[Instruction] Reproduce the records below line for line, without any change, and omit the pictures from your output.

=== Input data ===

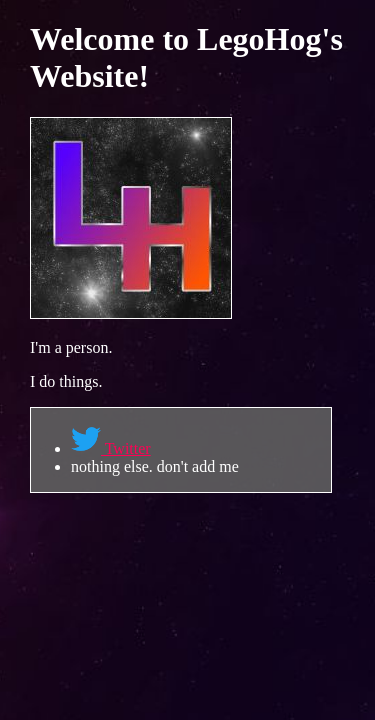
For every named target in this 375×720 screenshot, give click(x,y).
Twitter (111, 448)
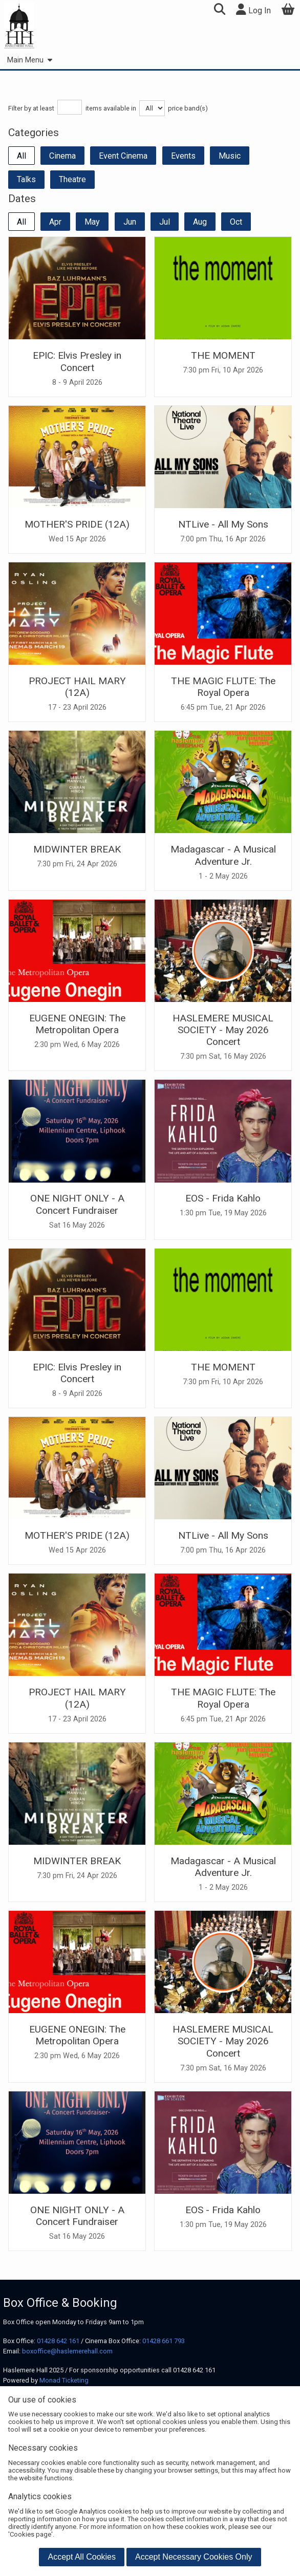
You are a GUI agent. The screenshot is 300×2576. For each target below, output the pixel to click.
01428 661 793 (163, 2341)
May (92, 222)
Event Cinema (123, 156)
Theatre (72, 179)
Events (183, 156)
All (21, 156)
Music (230, 156)
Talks (26, 179)
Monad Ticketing (64, 2380)
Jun (129, 222)
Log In (253, 9)
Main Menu (29, 60)
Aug (200, 222)
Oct (236, 222)
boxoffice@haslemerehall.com (67, 2351)
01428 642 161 (58, 2341)
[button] (219, 10)
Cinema (62, 156)
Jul (164, 222)
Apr (55, 222)
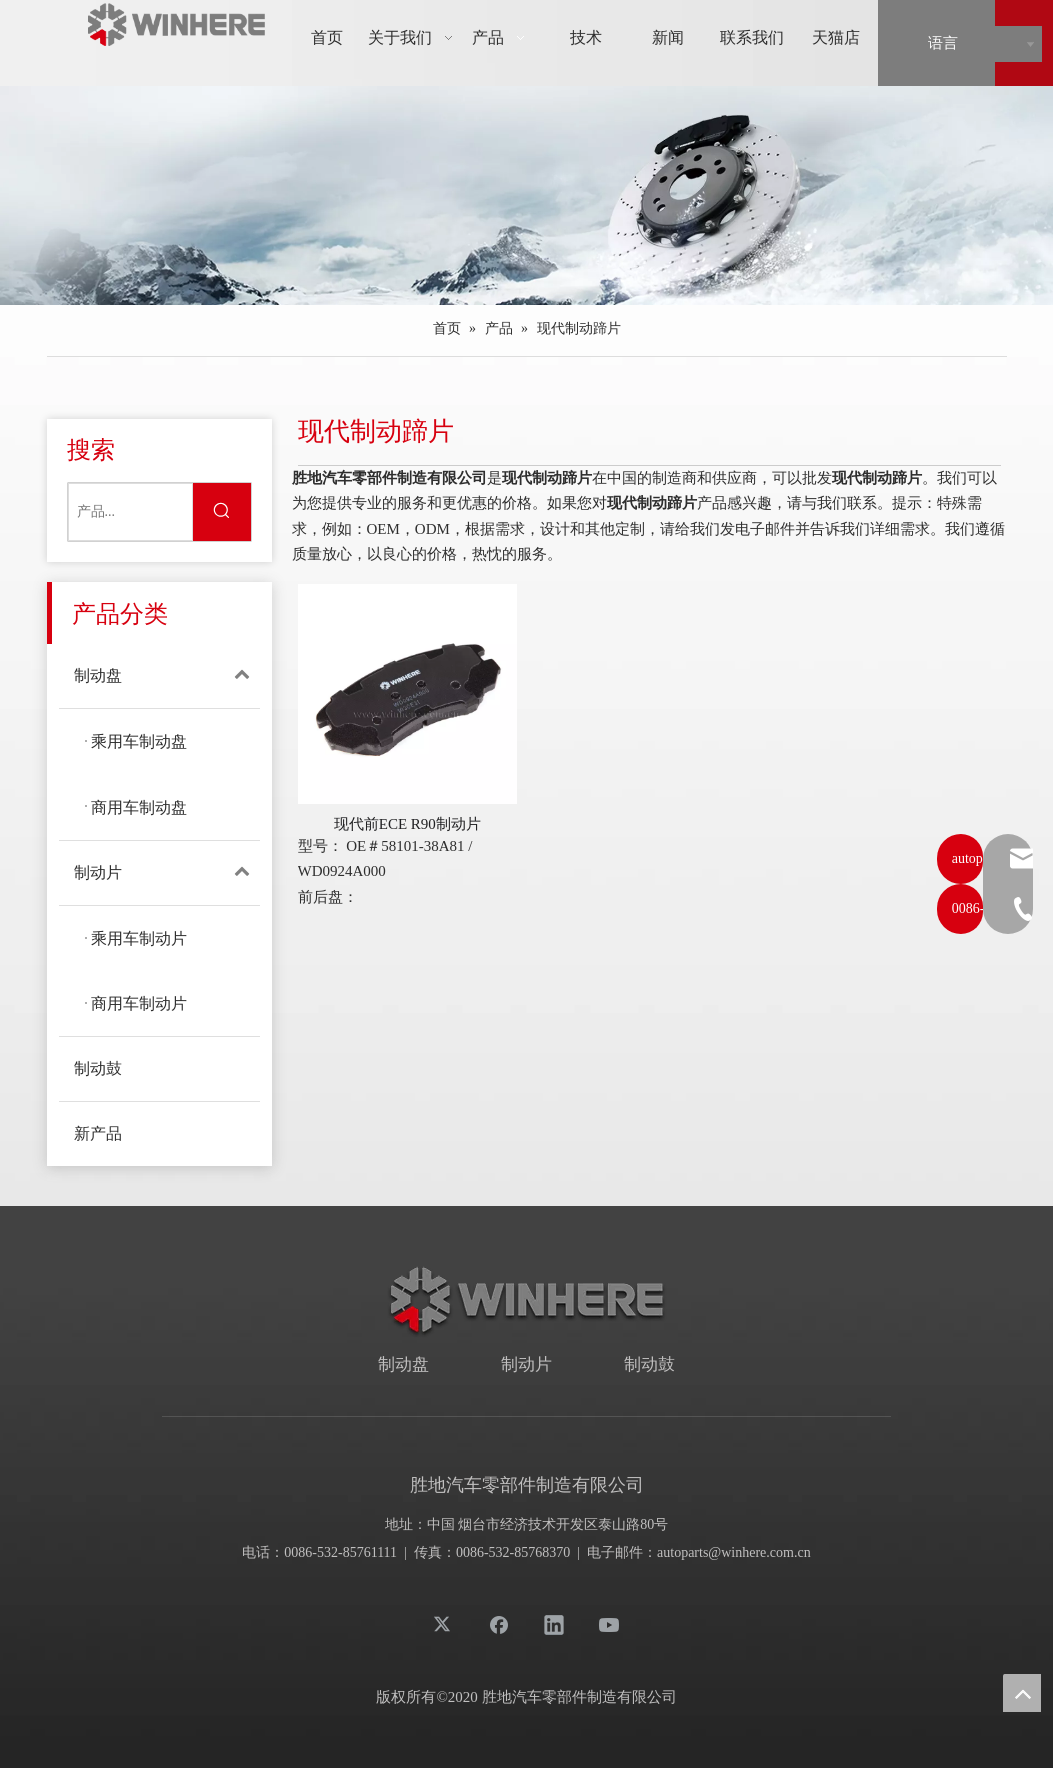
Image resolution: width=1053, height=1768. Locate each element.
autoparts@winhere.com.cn (734, 1552)
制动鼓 (98, 1068)
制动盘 (167, 676)
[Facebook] (499, 1624)
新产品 (98, 1133)
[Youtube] (609, 1624)
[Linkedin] (554, 1624)
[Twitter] (444, 1624)
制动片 (167, 873)
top (1022, 1693)
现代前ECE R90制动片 (407, 824)
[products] (526, 195)
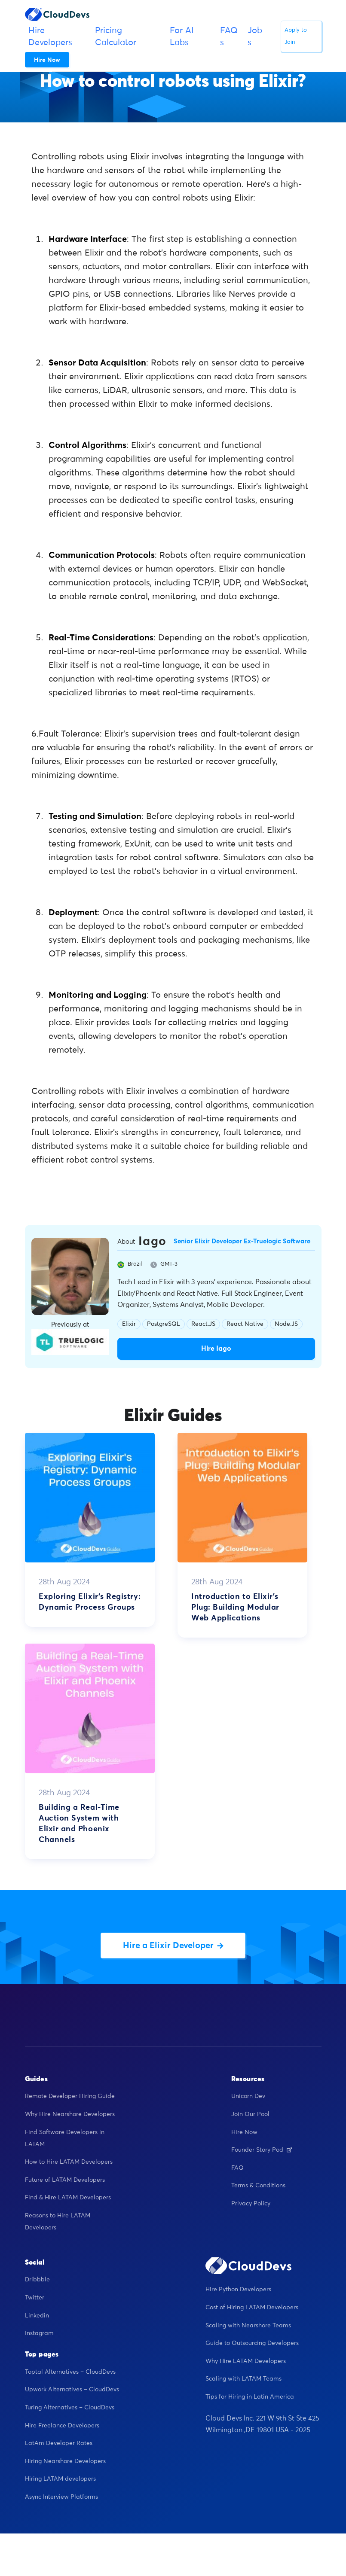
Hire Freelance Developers (62, 2427)
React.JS (203, 1324)
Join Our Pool (250, 2116)
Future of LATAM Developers (65, 2181)
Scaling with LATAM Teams (243, 2381)
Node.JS (286, 1324)
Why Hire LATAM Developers (245, 2363)
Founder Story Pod (261, 2152)
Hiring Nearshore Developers (65, 2463)
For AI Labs (182, 36)
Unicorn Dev (248, 2098)
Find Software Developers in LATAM (64, 2140)
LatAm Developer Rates (58, 2445)
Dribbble (37, 2281)
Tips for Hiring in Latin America (249, 2399)
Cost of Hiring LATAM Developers (251, 2309)
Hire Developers (50, 36)
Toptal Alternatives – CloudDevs (70, 2374)
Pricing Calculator (115, 36)
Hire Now (244, 2134)
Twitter (34, 2299)
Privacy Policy (250, 2205)
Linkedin (37, 2317)
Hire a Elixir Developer (173, 1947)
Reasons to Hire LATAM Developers (57, 2223)
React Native (245, 1324)
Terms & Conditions (258, 2187)
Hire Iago (216, 1349)
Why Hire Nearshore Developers (70, 2116)
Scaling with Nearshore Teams (248, 2327)
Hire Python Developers (238, 2291)
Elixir (129, 1324)
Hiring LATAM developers (60, 2481)
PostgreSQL (163, 1324)
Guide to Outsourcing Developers (252, 2345)
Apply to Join (296, 36)
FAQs (229, 36)
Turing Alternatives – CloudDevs (69, 2409)
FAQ (237, 2169)
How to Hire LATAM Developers (69, 2164)
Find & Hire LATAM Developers (68, 2199)
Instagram (39, 2335)
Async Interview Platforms (61, 2499)
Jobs (255, 36)
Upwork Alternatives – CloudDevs (72, 2391)
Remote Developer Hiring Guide (70, 2098)
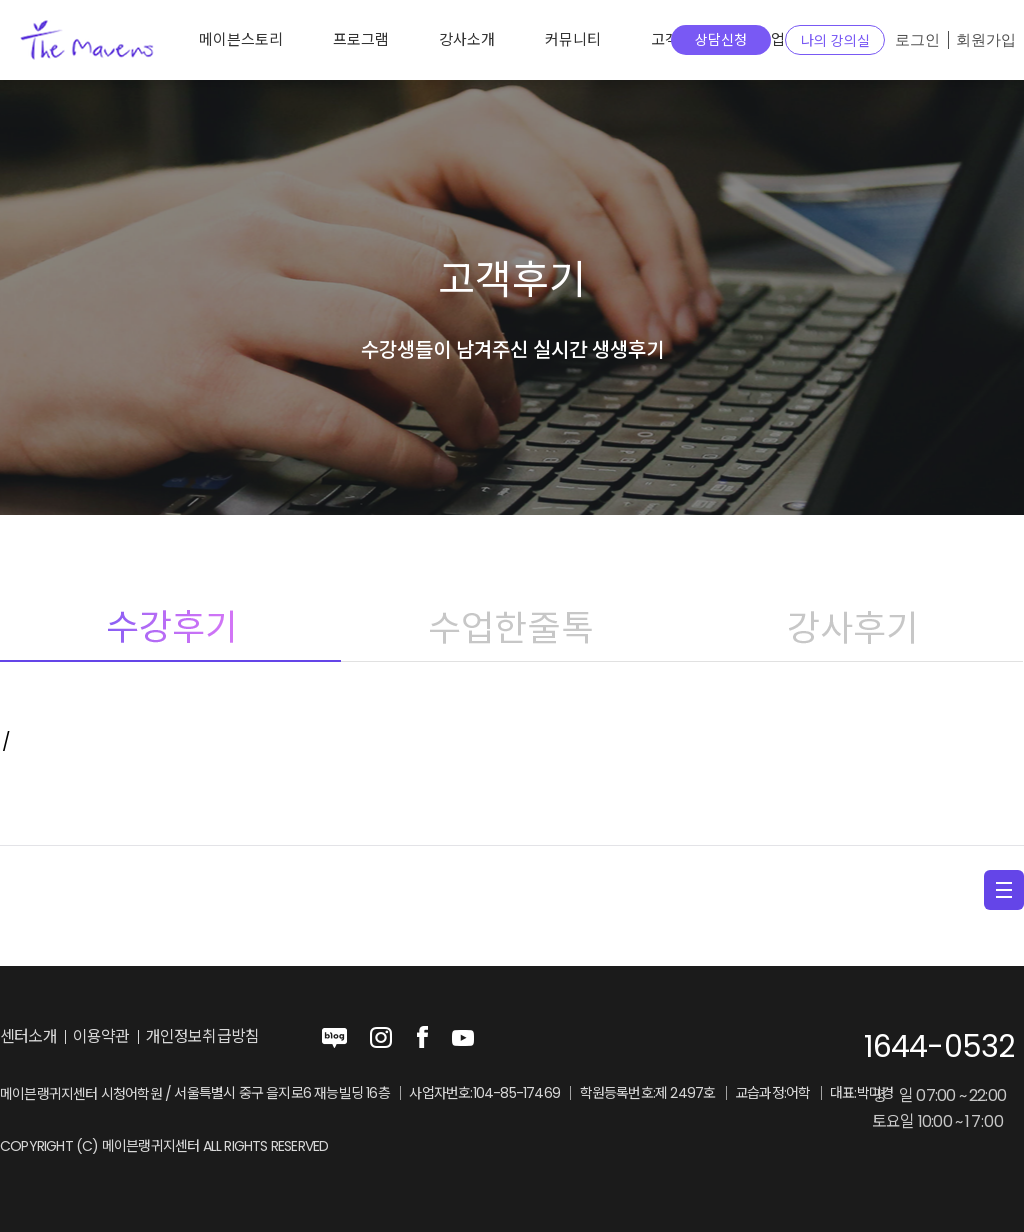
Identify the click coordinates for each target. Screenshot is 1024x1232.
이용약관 (101, 1037)
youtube (463, 1038)
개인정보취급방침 (203, 1037)
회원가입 (986, 40)
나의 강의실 (835, 41)
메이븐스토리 (241, 39)
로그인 (917, 40)
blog (335, 1038)
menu (1004, 890)
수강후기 (170, 627)
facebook (422, 1038)
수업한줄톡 (511, 627)
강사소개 (467, 39)
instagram (381, 1038)
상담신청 (721, 40)
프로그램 (361, 39)
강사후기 (852, 627)
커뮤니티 (573, 39)
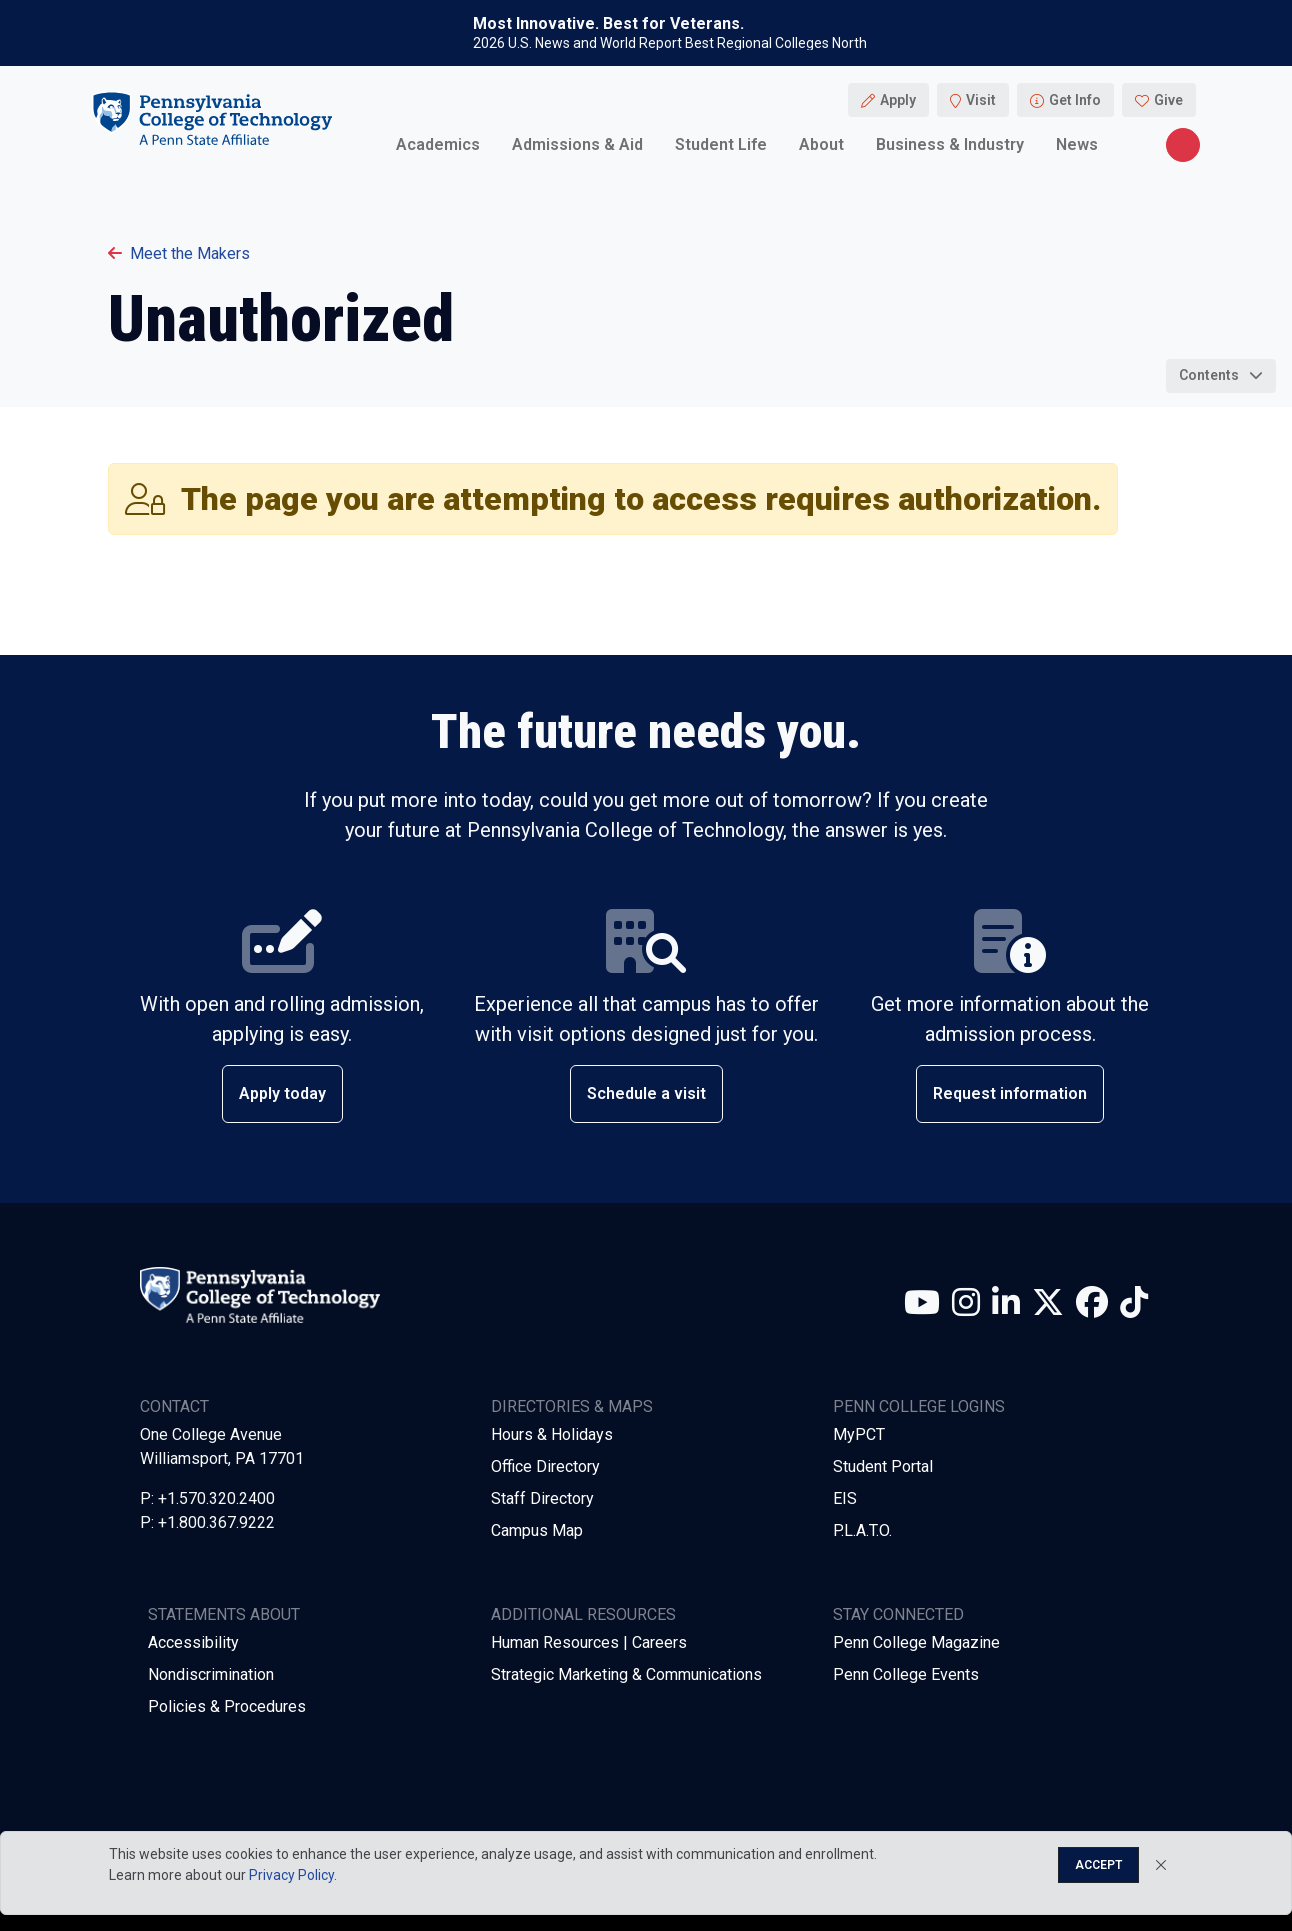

===

[Task answer]
For every named target in this 375×720 screenshot, give click(x,y).
Twitter (111, 448)
You are a GUI agent. The screenshot is 300×2576. For each target below, output the pixel to click.
01428 661 793 (163, 2341)
May (92, 222)
Event Cinema (123, 156)
Theatre (72, 179)
Events (183, 156)
All (21, 156)
Music (230, 156)
Talks (26, 179)
Monad Ticketing (64, 2380)
Jun (129, 222)
Log In (253, 9)
Main Menu (29, 60)
Aug (200, 222)
Oct (236, 222)
boxoffice@haslemerehall.com (67, 2351)
01428 642 161 (58, 2341)
[button] (219, 10)
Cinema (62, 156)
Jul (164, 222)
Apr (55, 222)
Image resolution: width=1053, height=1768. Locate each element.
autoparts@winhere.com.cn (734, 1552)
制动鼓 (98, 1068)
制动盘 (167, 676)
[Facebook] (499, 1624)
新产品 (98, 1133)
[Youtube] (609, 1624)
[Linkedin] (554, 1624)
[Twitter] (444, 1624)
制动片 (167, 873)
top (1022, 1693)
现代前ECE R90制动片 (407, 824)
[products] (526, 195)
Hire Freelance Developers (62, 2427)
React.JS (203, 1324)
Join Our Pool (250, 2116)
Future of LATAM Developers (65, 2181)
Scaling with LATAM Teams (243, 2381)
Node.JS (286, 1324)
Why Hire LATAM Developers (245, 2363)
Founder Story Pod (261, 2152)
Hiring Nearshore Developers (65, 2463)
For AI Labs (182, 36)
Unicorn Dev (248, 2098)
Find Software Developers in LATAM (64, 2140)
LatAm Developer Rates (58, 2445)
Dribbble (37, 2281)
Tips for Hiring in Latin America (249, 2399)
Cost of Hiring LATAM Developers (251, 2309)
Hire Developers (50, 36)
Toptal Alternatives – CloudDevs (70, 2374)
Pricing Calculator (115, 36)
Hire Now (244, 2134)
Twitter (34, 2299)
Privacy Policy (250, 2205)
Linkedin (37, 2317)
Hire a Elixir Developer (173, 1947)
Reasons to Hire LATAM Developers (57, 2223)
React Native (245, 1324)
Terms & Conditions (258, 2187)
Hire Iago (216, 1349)
Why Hire Nearshore Developers (70, 2116)
Scaling with Nearshore Teams (248, 2327)
Hire Python Developers (238, 2291)
Elixir (129, 1324)
Hiring LATAM developers (60, 2481)
PostgreSQL (163, 1324)
Guide to Outsourcing Developers (252, 2345)
Apply to Join (296, 36)
FAQs (229, 36)
Turing Alternatives – CloudDevs (69, 2409)
FAQ (237, 2169)
How to Hire LATAM Developers (69, 2164)
Find & Hire LATAM Developers (68, 2199)
Instagram (39, 2335)
Async Interview Platforms (61, 2499)
Jobs (255, 36)
Upwork Alternatives – CloudDevs (72, 2391)
Remote Developer Hiring Guide (70, 2098)
Identify the click coordinates for each target. Screenshot is 1024x1232.
이용약관 (101, 1037)
youtube (463, 1038)
개인정보취급방침 (203, 1037)
회원가입 (986, 40)
나의 강의실 (835, 41)
메이븐스토리 (241, 39)
로그인 (917, 40)
blog (335, 1038)
menu (1004, 890)
수강후기 (170, 627)
facebook (422, 1038)
수업한줄톡 (511, 627)
강사소개 (467, 39)
instagram (381, 1038)
상담신청 (721, 40)
프로그램 (361, 39)
강사후기 (852, 627)
커뮤니티 (573, 39)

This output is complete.